Sunday, September 7, 2008

European Recession?

Having been marinated in all-Sarah-all-the-time for a solid week, and going through blog-detox yesterday by attending the company pic-nic (BBQ, Beer, & Horseshoes Festival), I thought I'd get back to my favorite pass-time; watching the US economy go down the toilet.

This week brought news of another bank failure and rumors of a Fannie Mae and Freddie Mac take-over as well. The bank failures are mostly a side show. For a little perspective, in 1989, at the height of the S&L crisis, there were 534 failures among all financial institutions. Between 1983 and 1992 there were over 2,000 failures. Counting the 10 so far this year, in the last ten years there have been 50 failures. As to the impending Freddie/Fannie take-over, I don't see what else they can do. These institutions have been cash cows for foreign governments for decades, and letting them go under would be a world wide disaster.
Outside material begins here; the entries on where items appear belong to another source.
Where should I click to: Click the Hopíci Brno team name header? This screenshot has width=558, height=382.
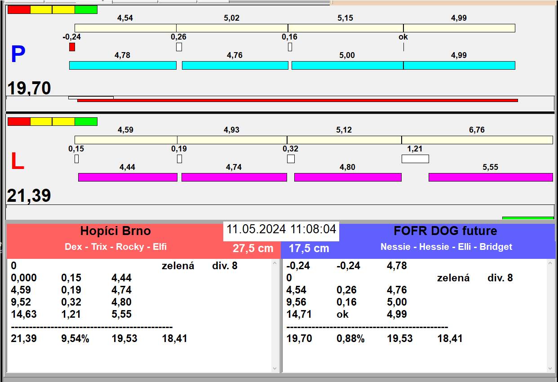tap(115, 231)
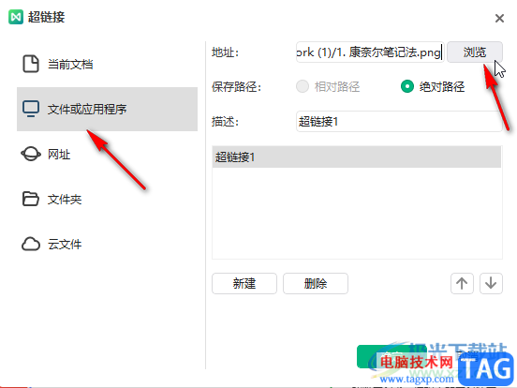The height and width of the screenshot is (388, 517).
Task: Click the monitor icon for file or application
Action: [31, 109]
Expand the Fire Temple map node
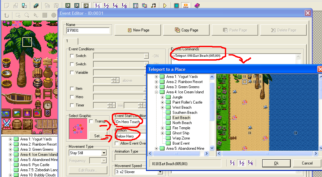 coord(163,128)
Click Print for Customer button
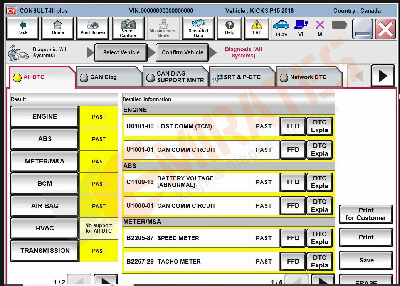This screenshot has height=286, width=400. pos(366,214)
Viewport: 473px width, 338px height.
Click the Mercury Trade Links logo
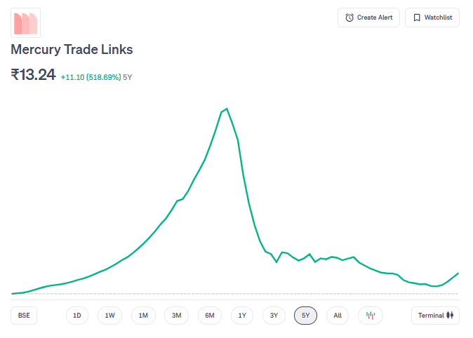(x=25, y=22)
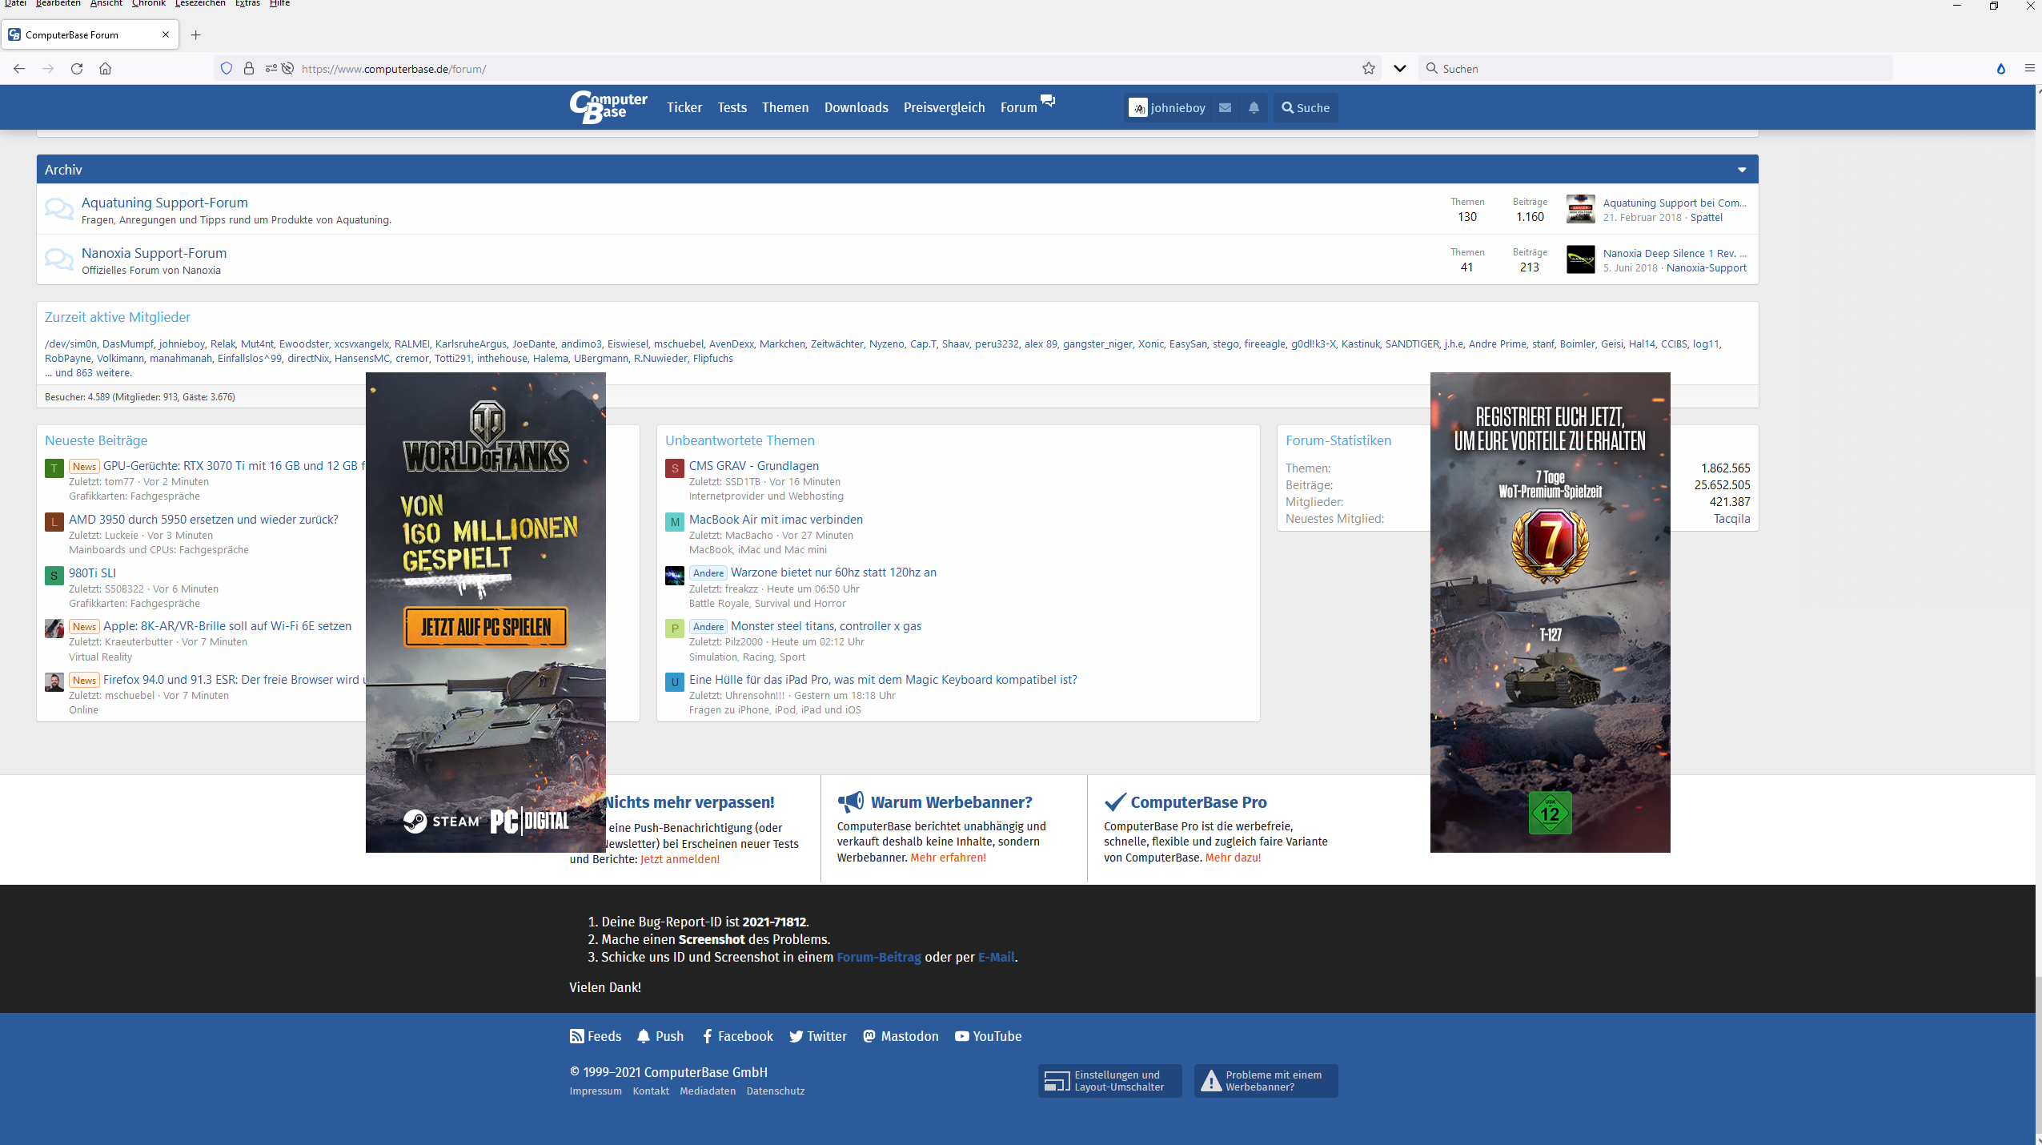Go to browser home page icon

(105, 69)
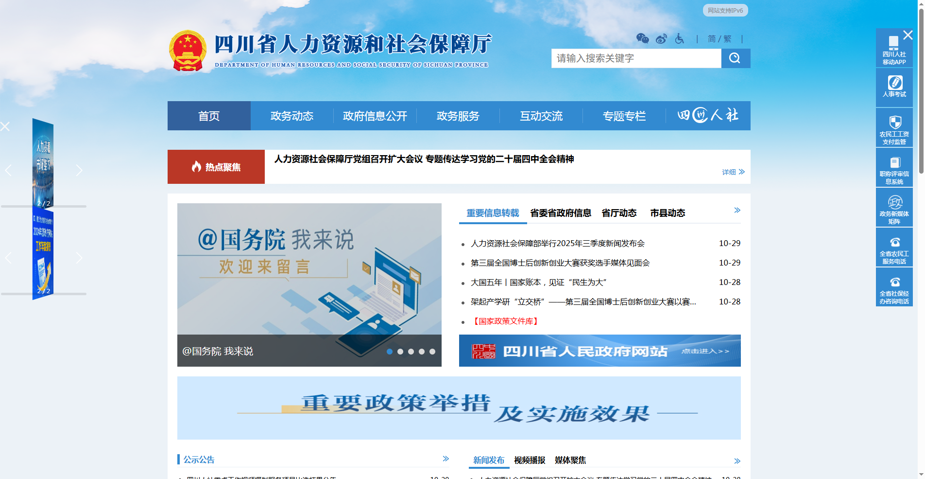Select the fourth carousel indicator dot
This screenshot has width=925, height=479.
(422, 351)
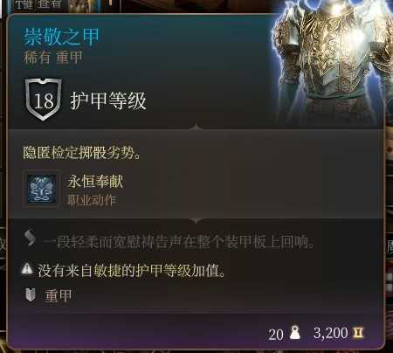Click the warning triangle icon beside 没有来自敏捷
Image resolution: width=393 pixels, height=353 pixels.
(x=27, y=268)
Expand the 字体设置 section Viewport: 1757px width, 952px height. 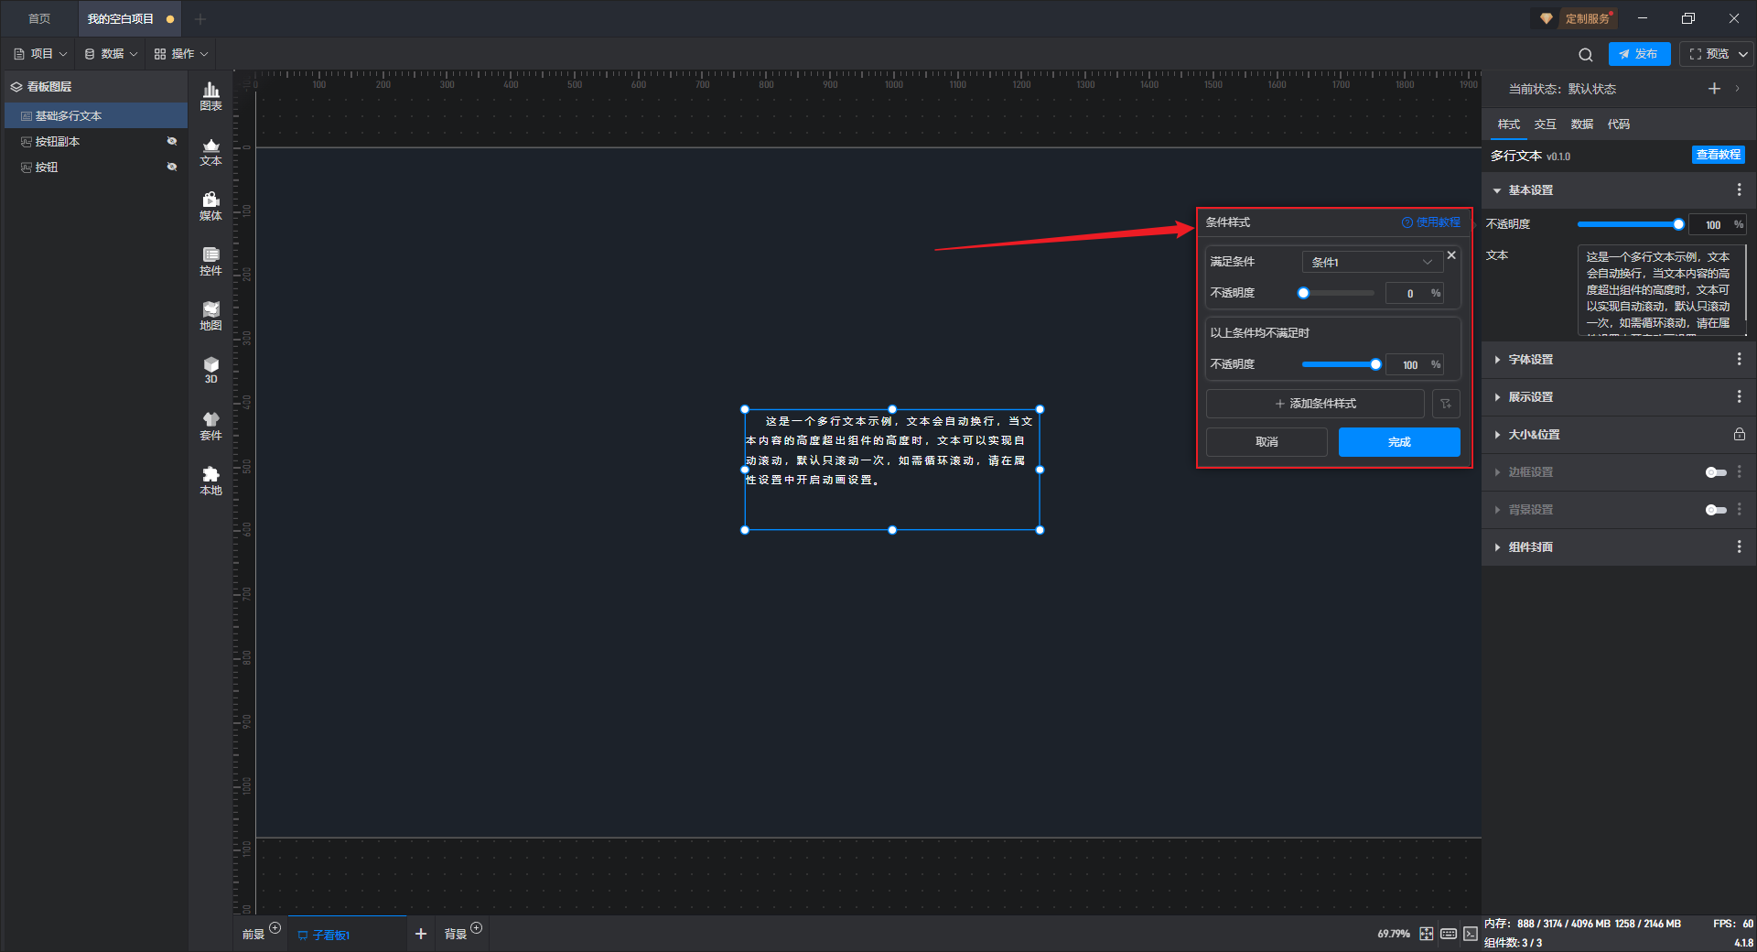click(x=1531, y=360)
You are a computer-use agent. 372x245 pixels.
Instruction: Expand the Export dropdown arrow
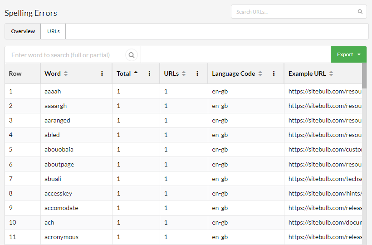pos(359,54)
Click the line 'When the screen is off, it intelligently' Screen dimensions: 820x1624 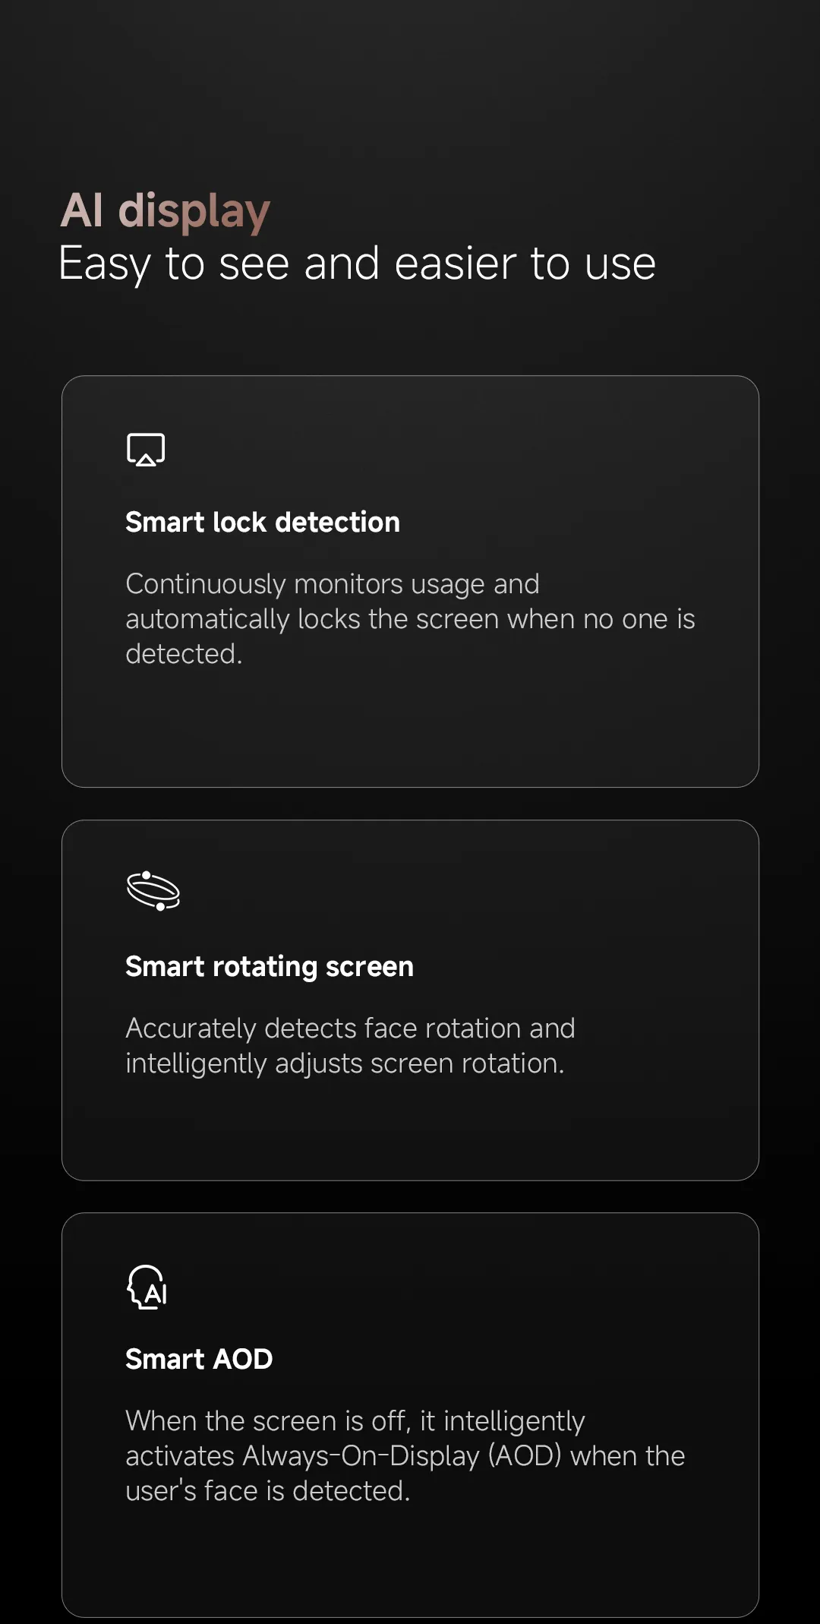click(355, 1421)

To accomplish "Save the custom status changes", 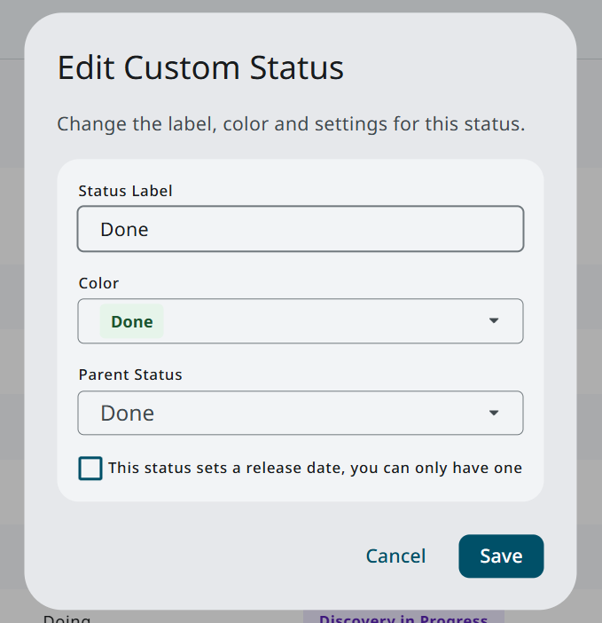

The economists at S&P report a slew of economic surveys coming in from Europe. They are predicting a "major slowdown" for the second half of the year. With the second quarter posting a -0.8% GDP, another negative quarter technically means a recession. The July survey of purchasing managers is at the lowest level since 2001. Consumer price inflation,at 4.1% is the highest since the Euro was adopted in 1999. Some European countries are faring better than others, but it is clear that the weak dollar is hurting everybody. As an example, the European Association of Car Manufacturers (ACEA) is down 7.9% overall with France +1.5%, Germany +1.0%, United Kingdom -6.1%, Italy -19.5%, and Spain -30.8%. The weak dollar/strong Euro combination is wreaking havoc through the import/export markets. With tightening credit and rising unemployment both here and abroad, good news is increasingly hard to find.